Mais la querelle d'égo est parfois allée jusqu'à franchir la ligne rouge. Comme lorsque le génie argentin a dénoncé la soumission de l'icône "auriverde" à la Fifa avec laquelle Maradona a longtemps été en conflit après sa suspension en plein Mondial 1994. "Pelé est un esclave. Il a vendu son cœur à la Fifa. Et quand la Fifa n'a plus eu besoin de lui, il est venu gratter l'amitié des joueurs. Tous les Noirs finissent par déteindre un peu...", affirmait-il dans l'une de ses saillies les moins inspirées.

Réconciliés, vraiment ?

Mais ces prises de bec à répétition n'ont pas fait avancer le débat initial : qui est le meilleur footballeur de tous les temps ? Comme un symbole, les deux hommes se partagent ce titre honorifique depuis 2000 : Pelé l'a reçu de la Fifa, Maradona d'un vote du public. "Pelé était deuxième même au Brésil, où Ayrton Senna a été élu meilleur athlète de tous les temps. Le prix que la Fifa a donné à Pelé ne vaut pas un clou", avait réagi "Dieguito" dans La Gazzetta dello Sport. "Je ne sais pas pourquoi il parle de moi si souvent", s'était étonné quelques années plus tard l'ancien buteur de la Seleção. "Il doit être amoureux de moi"
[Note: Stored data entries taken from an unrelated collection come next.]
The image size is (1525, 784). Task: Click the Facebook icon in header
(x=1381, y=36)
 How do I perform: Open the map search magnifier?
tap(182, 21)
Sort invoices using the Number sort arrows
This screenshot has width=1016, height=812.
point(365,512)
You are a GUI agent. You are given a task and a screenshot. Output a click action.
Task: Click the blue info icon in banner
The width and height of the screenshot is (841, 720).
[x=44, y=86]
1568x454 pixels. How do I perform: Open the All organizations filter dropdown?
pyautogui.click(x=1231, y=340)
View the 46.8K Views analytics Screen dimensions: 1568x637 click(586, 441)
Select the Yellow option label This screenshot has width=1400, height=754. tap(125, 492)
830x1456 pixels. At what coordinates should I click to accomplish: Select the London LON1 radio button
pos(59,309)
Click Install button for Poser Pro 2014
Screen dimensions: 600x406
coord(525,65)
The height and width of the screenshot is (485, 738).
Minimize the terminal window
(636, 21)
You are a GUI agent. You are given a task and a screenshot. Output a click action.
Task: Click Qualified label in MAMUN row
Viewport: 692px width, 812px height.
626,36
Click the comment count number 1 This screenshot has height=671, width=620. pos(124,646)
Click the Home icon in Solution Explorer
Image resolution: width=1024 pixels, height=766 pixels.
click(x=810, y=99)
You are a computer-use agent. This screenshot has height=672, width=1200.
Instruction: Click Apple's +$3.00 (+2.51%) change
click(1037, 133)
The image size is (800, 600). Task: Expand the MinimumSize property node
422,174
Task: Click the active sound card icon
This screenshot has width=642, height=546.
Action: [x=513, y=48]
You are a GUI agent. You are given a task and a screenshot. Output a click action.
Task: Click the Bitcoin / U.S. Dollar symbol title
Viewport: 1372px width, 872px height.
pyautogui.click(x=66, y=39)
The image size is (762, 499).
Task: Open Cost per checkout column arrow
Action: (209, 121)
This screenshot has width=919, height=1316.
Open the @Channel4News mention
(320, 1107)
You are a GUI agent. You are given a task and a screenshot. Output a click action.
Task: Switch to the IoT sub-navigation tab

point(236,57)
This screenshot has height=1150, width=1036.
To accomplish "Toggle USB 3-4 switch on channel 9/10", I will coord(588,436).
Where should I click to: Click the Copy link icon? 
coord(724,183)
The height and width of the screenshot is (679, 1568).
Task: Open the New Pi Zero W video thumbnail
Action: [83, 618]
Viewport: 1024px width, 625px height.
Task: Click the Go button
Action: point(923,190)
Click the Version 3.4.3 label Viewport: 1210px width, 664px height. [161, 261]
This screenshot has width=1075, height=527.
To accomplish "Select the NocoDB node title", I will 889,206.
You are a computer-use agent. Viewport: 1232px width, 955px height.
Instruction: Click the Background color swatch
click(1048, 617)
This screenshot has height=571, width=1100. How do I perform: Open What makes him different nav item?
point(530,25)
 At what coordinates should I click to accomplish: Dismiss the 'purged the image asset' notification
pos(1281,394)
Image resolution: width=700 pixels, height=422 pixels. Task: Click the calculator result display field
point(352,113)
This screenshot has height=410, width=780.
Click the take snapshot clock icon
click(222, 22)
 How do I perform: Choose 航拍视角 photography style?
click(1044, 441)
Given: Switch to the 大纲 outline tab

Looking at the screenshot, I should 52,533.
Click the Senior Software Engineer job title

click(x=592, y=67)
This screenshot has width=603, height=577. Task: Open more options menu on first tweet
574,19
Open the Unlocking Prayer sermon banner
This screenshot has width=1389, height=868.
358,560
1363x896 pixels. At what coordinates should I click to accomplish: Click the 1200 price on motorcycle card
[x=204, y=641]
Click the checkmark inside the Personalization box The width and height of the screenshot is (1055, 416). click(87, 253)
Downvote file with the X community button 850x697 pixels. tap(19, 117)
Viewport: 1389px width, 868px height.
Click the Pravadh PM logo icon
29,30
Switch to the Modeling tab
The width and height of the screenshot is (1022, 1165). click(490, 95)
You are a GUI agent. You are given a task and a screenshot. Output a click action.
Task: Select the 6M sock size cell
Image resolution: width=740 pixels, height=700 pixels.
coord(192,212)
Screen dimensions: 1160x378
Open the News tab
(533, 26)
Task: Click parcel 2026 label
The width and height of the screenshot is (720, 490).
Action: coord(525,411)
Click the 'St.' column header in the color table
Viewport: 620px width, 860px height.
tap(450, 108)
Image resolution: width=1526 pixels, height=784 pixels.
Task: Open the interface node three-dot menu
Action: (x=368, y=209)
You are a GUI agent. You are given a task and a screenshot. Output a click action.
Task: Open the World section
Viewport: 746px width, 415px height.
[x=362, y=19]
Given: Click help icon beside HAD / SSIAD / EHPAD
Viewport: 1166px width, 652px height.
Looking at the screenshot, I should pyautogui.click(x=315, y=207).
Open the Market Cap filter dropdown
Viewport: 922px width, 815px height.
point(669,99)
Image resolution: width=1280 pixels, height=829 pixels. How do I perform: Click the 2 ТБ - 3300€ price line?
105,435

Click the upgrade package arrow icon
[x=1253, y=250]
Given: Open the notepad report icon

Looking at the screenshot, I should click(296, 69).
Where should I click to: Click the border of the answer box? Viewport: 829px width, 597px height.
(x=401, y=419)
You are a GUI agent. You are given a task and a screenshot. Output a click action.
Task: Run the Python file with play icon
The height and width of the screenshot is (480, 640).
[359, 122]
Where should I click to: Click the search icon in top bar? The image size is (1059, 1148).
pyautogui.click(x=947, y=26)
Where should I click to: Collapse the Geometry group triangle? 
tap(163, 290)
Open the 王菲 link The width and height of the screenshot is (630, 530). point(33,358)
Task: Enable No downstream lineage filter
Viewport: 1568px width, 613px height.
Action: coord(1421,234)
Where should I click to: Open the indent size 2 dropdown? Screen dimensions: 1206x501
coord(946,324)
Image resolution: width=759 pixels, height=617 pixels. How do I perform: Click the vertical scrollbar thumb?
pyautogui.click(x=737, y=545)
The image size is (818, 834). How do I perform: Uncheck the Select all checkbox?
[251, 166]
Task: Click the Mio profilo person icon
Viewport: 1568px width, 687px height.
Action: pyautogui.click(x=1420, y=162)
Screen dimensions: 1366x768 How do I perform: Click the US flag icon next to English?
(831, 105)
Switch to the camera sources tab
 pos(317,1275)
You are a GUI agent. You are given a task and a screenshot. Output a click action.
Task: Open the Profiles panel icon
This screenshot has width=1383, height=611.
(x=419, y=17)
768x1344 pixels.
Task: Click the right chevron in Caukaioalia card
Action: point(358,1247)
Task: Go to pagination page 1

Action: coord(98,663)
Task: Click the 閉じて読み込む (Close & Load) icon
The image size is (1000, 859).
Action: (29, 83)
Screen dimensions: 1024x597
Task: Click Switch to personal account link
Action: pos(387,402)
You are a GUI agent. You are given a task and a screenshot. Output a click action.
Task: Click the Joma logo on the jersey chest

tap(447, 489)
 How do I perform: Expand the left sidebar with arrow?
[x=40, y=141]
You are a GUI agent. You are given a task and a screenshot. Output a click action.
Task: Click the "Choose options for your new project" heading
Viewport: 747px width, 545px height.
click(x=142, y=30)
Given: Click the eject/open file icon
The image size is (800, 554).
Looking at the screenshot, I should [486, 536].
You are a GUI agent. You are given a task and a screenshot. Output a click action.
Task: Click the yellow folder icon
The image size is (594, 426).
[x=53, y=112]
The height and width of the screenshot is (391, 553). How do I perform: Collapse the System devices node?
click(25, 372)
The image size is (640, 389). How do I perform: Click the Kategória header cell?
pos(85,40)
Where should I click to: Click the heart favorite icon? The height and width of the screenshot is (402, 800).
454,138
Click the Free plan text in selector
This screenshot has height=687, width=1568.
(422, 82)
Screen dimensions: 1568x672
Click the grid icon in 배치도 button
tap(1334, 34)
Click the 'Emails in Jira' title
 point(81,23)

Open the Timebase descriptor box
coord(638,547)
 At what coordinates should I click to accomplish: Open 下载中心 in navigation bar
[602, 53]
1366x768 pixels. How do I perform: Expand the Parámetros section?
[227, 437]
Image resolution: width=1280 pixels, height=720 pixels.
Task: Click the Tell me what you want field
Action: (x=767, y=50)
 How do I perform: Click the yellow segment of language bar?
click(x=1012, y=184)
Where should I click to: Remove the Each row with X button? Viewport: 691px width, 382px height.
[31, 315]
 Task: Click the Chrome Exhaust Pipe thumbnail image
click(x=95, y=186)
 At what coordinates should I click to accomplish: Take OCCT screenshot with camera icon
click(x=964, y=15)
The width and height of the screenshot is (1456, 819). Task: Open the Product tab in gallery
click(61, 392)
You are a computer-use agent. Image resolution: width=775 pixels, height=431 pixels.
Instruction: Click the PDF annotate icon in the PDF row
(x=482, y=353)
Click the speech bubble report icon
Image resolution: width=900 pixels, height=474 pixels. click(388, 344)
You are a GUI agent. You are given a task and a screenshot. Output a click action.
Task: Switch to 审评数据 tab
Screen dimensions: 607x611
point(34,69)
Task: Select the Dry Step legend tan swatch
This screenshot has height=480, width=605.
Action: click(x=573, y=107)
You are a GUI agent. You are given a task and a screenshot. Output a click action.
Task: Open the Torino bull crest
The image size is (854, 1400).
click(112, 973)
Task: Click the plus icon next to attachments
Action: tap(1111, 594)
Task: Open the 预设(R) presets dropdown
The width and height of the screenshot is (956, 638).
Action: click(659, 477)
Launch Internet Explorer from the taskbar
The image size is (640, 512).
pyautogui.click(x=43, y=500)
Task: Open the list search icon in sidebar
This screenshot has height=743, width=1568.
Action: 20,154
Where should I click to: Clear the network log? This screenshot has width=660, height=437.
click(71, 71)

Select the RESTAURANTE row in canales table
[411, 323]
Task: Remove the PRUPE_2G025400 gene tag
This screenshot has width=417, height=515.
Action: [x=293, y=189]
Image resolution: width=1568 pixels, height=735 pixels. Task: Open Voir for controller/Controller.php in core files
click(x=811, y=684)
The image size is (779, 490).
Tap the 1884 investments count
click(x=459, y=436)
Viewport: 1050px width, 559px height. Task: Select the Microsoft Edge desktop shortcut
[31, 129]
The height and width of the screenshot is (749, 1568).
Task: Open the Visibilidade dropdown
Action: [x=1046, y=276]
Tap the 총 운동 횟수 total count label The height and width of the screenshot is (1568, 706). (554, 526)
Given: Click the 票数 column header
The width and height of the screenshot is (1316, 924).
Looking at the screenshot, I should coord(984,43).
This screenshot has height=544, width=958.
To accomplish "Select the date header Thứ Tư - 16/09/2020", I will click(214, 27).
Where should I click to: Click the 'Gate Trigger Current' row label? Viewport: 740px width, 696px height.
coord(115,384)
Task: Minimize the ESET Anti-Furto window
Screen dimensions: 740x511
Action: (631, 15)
Quoiqu'il en soit, le temps qui défile a fini doucement par les réconcilier. Apparus complices en juin 2016, à Paris, le bisou volé du "Pibe de Oro" sur le front du "Rei" en 2017 avait témoigné de l'estime qu'ils avaient l'un pour l'autre. L'an passé, pour souhaiter un bon rétablissement au Brésilien, hospitalisé à Paris pour une infection, l'Argentin avait publié sur Instagram un cliché de lui, à 18 ans, au côté de Pelé, alors âgé de 38 ans. "Qu'est-ce que nous étions jeunes...", avait-il commenté. 

Mercredi, la vie a sifflé la fin du match pour Diego Maradona, laissant un "Roi" de 80 ans à la santé fragile sans "Dieu". Réconciliés, leur rivalité, elle, bien qu'apaisée, perdurera. Pelé a déjà donné rendez-vous à son "grand ami" dans l'au-delà. "Un jour, j'espère que nous pourrons jouer au ballon ensemble dans le ciel", a-t-il souhaité. Ensemble oui, mais sûrement l'un contre l'autre. Histoire de savoir, enfin, lequel des deux était le plus fort. Dommage, on ne sera pas là pour voir ça.